Il codice pare sia stato scritto attorno al 1229 da un monaco benedettino, un certo Herman il Recluso nel monastero di Podlažice in Repubblica Ceca. Secondo la leggenda, questo frate fu condannato a morire murato vivo per avere infranto alcune severe regole, tipiche dell’ordine benedettino. La notte precedente alla sua condanna, colto da un’ispirazione, si offrì di scrivere un enorme libro, in cui vi fosse trascritta l’intera Bibbia e altri testi sul sapere umano in una sola notte chiedendo agli altri monaci di salvargli la vita se fosse riuscito nel suo intento.
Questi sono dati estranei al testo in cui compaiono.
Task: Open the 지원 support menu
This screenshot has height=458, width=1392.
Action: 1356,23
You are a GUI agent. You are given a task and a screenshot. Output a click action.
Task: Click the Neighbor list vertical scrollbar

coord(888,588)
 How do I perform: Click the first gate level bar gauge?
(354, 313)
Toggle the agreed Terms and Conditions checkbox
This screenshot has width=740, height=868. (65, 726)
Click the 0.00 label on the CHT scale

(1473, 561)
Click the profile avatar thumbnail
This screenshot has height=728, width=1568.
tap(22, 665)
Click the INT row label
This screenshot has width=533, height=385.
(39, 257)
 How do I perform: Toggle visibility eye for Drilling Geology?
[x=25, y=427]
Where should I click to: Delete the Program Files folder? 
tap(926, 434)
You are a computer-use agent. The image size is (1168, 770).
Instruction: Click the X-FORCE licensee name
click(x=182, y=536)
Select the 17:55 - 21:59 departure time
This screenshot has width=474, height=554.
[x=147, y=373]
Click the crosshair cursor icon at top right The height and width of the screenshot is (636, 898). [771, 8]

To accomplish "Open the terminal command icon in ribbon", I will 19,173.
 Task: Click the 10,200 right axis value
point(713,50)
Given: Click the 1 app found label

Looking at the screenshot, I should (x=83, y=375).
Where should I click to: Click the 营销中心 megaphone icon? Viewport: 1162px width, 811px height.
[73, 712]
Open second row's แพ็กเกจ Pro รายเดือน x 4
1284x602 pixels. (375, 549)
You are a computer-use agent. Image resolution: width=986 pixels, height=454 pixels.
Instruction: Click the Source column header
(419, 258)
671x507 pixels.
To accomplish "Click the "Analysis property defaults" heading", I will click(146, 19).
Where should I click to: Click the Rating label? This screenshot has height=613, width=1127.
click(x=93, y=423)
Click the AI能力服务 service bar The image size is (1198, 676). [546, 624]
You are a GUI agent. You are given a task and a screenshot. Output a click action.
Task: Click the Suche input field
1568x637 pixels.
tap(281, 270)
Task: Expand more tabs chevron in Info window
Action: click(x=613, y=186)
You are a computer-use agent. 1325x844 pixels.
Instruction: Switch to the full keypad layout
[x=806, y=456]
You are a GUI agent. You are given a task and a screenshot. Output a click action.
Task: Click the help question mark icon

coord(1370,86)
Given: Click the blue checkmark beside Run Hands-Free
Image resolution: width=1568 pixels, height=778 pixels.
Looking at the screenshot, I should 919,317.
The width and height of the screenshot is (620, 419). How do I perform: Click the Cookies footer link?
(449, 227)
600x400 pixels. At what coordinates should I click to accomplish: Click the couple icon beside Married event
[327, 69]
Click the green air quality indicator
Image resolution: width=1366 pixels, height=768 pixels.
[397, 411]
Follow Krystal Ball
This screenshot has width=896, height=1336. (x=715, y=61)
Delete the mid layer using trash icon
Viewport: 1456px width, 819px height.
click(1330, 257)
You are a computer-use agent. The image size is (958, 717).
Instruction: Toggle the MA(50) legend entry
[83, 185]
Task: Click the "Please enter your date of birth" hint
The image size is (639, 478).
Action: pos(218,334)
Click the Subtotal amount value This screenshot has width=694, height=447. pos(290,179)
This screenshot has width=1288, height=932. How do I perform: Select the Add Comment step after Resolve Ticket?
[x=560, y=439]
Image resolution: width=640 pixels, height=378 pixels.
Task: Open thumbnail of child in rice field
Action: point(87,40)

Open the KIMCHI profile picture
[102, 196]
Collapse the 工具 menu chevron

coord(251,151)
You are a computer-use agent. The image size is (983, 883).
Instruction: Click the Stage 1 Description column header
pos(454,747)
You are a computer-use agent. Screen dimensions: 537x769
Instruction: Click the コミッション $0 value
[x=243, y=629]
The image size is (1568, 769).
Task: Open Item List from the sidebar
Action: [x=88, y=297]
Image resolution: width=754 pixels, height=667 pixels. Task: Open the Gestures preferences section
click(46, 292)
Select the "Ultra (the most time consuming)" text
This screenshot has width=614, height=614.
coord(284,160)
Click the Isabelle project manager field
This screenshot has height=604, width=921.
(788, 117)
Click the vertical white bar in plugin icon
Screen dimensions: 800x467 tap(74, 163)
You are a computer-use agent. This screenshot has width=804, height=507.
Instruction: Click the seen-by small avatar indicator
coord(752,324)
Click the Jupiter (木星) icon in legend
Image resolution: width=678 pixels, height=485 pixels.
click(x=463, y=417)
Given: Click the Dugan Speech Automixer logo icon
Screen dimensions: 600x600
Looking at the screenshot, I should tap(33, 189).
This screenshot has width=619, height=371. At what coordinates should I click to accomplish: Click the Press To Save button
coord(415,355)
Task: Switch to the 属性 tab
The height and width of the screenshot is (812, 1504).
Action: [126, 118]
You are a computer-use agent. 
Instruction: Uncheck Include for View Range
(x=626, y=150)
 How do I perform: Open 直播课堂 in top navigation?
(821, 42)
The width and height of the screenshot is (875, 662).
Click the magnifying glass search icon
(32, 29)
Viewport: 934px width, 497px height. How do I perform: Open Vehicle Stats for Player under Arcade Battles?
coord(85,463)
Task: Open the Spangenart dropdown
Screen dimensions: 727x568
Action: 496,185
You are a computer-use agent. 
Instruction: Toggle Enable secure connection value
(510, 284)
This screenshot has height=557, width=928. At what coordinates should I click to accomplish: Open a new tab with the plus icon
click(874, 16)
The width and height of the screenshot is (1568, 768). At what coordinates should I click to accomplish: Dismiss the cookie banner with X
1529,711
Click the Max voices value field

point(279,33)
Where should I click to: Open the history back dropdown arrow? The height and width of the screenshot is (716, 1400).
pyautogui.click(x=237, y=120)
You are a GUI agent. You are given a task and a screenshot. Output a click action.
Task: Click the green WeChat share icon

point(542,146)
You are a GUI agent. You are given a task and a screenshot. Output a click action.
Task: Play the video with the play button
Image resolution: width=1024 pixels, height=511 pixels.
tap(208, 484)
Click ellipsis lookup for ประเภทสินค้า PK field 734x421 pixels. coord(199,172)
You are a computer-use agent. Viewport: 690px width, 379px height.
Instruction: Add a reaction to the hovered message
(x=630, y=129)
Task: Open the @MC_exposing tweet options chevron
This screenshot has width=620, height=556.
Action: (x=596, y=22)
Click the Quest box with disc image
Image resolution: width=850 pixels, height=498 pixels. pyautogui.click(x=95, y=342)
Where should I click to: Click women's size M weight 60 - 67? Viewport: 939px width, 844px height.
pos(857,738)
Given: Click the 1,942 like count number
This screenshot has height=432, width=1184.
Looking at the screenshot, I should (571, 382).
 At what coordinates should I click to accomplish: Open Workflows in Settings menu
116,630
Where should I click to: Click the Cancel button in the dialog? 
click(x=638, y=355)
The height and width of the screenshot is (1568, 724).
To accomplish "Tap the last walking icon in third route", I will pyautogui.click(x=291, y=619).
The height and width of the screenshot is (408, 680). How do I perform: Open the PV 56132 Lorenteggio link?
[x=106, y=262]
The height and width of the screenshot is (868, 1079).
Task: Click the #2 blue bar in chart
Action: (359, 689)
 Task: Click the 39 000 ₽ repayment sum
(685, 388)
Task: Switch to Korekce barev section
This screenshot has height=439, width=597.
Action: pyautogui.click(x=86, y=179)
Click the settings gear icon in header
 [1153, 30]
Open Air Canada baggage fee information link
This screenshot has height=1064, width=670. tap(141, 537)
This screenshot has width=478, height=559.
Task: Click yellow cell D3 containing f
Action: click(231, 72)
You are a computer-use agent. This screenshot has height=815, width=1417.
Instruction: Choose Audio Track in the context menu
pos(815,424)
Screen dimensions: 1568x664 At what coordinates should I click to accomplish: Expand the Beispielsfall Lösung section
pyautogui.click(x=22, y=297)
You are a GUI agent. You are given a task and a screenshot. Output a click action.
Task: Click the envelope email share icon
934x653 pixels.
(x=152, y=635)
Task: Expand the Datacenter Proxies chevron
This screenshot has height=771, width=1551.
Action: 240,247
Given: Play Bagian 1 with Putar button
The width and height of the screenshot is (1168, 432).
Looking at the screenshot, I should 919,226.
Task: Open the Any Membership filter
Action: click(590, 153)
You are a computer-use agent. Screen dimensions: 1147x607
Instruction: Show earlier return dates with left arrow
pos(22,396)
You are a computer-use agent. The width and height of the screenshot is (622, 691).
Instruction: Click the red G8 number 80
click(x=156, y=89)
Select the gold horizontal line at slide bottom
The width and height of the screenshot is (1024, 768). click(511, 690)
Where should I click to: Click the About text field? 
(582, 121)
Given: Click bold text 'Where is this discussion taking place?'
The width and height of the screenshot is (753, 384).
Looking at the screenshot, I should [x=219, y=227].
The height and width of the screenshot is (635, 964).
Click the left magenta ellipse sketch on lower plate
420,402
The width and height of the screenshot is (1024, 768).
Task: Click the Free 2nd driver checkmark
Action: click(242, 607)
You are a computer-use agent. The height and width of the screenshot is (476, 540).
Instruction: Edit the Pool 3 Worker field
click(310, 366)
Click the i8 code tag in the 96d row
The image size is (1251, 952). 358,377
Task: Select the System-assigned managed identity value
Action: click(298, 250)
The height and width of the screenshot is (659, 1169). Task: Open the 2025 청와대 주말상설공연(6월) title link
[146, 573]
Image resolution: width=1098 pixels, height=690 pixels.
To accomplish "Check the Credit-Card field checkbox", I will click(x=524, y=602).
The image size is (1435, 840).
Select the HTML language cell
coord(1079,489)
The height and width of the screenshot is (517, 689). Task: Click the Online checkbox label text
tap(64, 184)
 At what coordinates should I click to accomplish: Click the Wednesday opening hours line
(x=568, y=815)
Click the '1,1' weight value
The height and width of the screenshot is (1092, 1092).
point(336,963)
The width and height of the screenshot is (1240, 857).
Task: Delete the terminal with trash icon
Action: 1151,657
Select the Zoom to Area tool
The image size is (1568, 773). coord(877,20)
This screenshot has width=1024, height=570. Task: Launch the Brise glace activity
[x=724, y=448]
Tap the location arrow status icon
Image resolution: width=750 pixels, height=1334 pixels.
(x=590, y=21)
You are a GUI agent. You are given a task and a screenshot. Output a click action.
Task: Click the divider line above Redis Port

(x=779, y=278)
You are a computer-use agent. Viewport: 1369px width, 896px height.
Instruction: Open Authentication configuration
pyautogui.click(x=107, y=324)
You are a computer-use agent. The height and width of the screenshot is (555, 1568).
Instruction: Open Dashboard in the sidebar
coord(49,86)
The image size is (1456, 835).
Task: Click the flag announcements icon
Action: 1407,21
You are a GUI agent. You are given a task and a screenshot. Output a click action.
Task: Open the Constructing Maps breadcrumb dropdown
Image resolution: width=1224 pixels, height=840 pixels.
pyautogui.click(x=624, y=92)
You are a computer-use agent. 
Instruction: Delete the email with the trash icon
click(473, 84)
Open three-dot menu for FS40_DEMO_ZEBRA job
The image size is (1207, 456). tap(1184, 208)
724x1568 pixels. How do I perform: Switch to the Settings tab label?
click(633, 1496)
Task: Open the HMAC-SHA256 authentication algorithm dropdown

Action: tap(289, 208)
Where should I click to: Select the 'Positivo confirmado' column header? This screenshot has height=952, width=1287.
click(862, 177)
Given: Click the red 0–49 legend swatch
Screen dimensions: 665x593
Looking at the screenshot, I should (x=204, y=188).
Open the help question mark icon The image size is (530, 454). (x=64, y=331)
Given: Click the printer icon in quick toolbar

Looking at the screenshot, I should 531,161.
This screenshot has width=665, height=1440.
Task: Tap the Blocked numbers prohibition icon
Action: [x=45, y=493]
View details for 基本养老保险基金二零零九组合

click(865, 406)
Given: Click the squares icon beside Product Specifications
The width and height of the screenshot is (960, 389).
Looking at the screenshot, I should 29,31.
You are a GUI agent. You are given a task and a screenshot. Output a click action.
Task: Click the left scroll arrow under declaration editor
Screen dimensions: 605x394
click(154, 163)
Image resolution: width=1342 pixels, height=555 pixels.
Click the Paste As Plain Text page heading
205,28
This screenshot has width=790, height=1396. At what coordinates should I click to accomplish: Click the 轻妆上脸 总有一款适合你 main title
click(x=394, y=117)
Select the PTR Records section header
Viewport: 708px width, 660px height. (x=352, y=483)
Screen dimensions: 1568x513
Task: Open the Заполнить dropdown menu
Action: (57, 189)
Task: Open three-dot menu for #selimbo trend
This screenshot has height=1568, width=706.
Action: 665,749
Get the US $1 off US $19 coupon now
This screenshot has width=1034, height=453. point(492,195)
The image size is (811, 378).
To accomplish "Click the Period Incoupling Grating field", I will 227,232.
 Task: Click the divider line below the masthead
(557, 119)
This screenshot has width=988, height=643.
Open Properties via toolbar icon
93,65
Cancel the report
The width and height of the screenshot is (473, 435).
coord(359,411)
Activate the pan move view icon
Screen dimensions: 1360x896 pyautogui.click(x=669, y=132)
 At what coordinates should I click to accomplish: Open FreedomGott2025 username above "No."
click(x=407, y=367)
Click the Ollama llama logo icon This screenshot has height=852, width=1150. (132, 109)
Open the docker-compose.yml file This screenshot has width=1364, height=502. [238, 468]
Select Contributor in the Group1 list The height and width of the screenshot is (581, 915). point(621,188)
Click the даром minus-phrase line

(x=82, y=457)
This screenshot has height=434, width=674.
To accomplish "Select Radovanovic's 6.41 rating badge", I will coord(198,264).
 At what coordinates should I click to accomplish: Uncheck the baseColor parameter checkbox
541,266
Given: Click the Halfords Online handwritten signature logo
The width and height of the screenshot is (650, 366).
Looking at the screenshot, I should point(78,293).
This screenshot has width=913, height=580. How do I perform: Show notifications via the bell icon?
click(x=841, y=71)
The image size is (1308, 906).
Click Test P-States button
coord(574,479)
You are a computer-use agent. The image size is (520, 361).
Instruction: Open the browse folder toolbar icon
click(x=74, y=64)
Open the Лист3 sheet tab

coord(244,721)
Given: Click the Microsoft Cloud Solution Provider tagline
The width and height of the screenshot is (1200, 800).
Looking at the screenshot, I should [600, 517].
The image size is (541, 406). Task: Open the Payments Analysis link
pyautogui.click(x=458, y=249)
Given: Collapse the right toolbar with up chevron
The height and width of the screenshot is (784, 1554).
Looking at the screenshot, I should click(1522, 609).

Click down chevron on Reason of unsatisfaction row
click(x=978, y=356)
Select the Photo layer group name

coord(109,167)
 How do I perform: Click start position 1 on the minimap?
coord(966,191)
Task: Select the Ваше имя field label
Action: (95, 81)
Resosi conto dell’impossibilità di scrivere il manoscritto in una notte, il monaco chiese aiuto al Diavolo che lo aiutò e difatti il giorno seguente il libro era magicamente completo. Secondo molti studiosi per completare un libro, di quelle dimensioni e con 320 pagine in pelle ci sarebbero voluti tra i 20 e i 30 anni. Inoltre secondo un’analisi recente, la grafia è giudicata pressocchè identica dall’inizio alla fine, oltre al fatto che non ci sono errori: è possibile dunque che il manoscritto sia stato scritto in tempi non eccessivamente lunghi e da un’unica persona.
codex gigas2A parte le leggende sull’origine del Codex Gigas, è certamente degno di nota il contenuto del manoscritto. Innanzitutto la Bibbia, poi troviamo la Etymologiae di Isidoro di Siviglia, alcuni testi storici di Giuseppe Flavio, una storia sulla Boemia, ma anche alcune formule magiche, un calendario con nomi di santi e l’elenco dei monaci del monastero. La pagina più famosa dell’opera, è la 290: essa contiene un’immagine del Diavolo a tutta pagina (da qui il nome Bibbia del Diavolo) raffigurato mezzo uomo e mezzo animale, con corna, una lingua biforcuta e piedi con artigli.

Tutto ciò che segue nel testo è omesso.